» **Direction**:
Copy out the entries below verbatim, starting with their first line and ending with the line that contains "[1002, 432]", including that line.

------------------------------------------------------------------------

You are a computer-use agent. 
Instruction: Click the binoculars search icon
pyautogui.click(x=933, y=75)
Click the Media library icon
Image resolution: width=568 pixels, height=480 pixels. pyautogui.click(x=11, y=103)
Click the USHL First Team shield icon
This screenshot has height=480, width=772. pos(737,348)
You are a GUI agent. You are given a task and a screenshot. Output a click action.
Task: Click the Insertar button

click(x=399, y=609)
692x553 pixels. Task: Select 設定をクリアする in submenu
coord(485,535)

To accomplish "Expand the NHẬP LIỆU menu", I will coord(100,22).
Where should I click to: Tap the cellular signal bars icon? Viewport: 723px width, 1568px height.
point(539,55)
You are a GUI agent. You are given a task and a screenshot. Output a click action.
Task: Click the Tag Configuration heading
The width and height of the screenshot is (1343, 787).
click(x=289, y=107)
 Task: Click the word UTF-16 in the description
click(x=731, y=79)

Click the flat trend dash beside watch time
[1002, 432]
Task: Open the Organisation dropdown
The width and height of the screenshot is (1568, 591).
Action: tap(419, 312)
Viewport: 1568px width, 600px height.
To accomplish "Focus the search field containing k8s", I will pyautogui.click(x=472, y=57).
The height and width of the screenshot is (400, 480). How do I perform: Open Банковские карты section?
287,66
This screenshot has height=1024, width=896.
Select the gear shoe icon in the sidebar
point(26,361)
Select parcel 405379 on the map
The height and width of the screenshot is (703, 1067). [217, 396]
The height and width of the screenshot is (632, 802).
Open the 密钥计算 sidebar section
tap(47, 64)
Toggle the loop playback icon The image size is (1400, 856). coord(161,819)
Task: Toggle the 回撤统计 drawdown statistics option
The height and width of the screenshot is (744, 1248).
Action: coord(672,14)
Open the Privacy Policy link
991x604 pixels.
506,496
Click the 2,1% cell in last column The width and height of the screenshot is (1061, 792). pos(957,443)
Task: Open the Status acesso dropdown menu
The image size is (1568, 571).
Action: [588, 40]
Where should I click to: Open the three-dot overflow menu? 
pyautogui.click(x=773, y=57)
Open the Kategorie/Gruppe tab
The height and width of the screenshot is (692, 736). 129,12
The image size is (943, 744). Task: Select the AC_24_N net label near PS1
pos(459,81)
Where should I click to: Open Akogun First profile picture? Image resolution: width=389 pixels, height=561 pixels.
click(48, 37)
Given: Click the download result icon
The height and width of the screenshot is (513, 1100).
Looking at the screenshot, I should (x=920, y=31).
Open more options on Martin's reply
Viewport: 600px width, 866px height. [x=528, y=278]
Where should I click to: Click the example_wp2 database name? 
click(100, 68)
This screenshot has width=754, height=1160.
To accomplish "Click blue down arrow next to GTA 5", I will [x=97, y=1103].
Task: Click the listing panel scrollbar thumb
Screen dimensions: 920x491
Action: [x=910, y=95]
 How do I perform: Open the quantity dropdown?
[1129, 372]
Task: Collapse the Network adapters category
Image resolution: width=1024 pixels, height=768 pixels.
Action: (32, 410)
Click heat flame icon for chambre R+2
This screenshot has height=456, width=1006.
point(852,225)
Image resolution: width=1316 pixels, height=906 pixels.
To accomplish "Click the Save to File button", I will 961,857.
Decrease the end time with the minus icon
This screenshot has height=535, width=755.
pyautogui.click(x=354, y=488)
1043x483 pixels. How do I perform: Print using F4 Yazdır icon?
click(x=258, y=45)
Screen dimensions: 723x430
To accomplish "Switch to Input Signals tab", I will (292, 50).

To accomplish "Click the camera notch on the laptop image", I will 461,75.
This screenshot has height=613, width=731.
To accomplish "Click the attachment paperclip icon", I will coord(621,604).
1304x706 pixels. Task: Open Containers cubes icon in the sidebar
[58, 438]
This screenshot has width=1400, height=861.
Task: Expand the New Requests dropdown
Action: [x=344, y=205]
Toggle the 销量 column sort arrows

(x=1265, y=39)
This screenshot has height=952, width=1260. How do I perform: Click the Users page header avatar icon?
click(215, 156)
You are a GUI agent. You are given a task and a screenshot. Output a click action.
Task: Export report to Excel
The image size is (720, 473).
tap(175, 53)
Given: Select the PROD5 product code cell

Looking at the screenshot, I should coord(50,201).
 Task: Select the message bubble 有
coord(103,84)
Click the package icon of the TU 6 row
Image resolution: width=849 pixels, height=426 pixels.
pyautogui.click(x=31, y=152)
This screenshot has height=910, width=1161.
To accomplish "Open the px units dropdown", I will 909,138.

------------------------------------------------------------------------

» **In response**:
You are a computer-use agent. 
Instruction: Click the binoculars search icon
pyautogui.click(x=933, y=75)
Click the Media library icon
Image resolution: width=568 pixels, height=480 pixels. pyautogui.click(x=11, y=103)
Click the USHL First Team shield icon
This screenshot has height=480, width=772. pos(737,348)
You are a GUI agent. You are given a task and a screenshot. Output a click action.
Task: Click the Insertar button

click(x=399, y=609)
692x553 pixels. Task: Select 設定をクリアする in submenu
coord(485,535)

To accomplish "Expand the NHẬP LIỆU menu", I will coord(100,22).
Where should I click to: Tap the cellular signal bars icon? Viewport: 723px width, 1568px height.
point(539,55)
You are a GUI agent. You are given a task and a screenshot. Output a click action.
Task: Click the Tag Configuration heading
The width and height of the screenshot is (1343, 787).
click(x=289, y=107)
 Task: Click the word UTF-16 in the description
click(x=731, y=79)

Click the flat trend dash beside watch time
[1002, 432]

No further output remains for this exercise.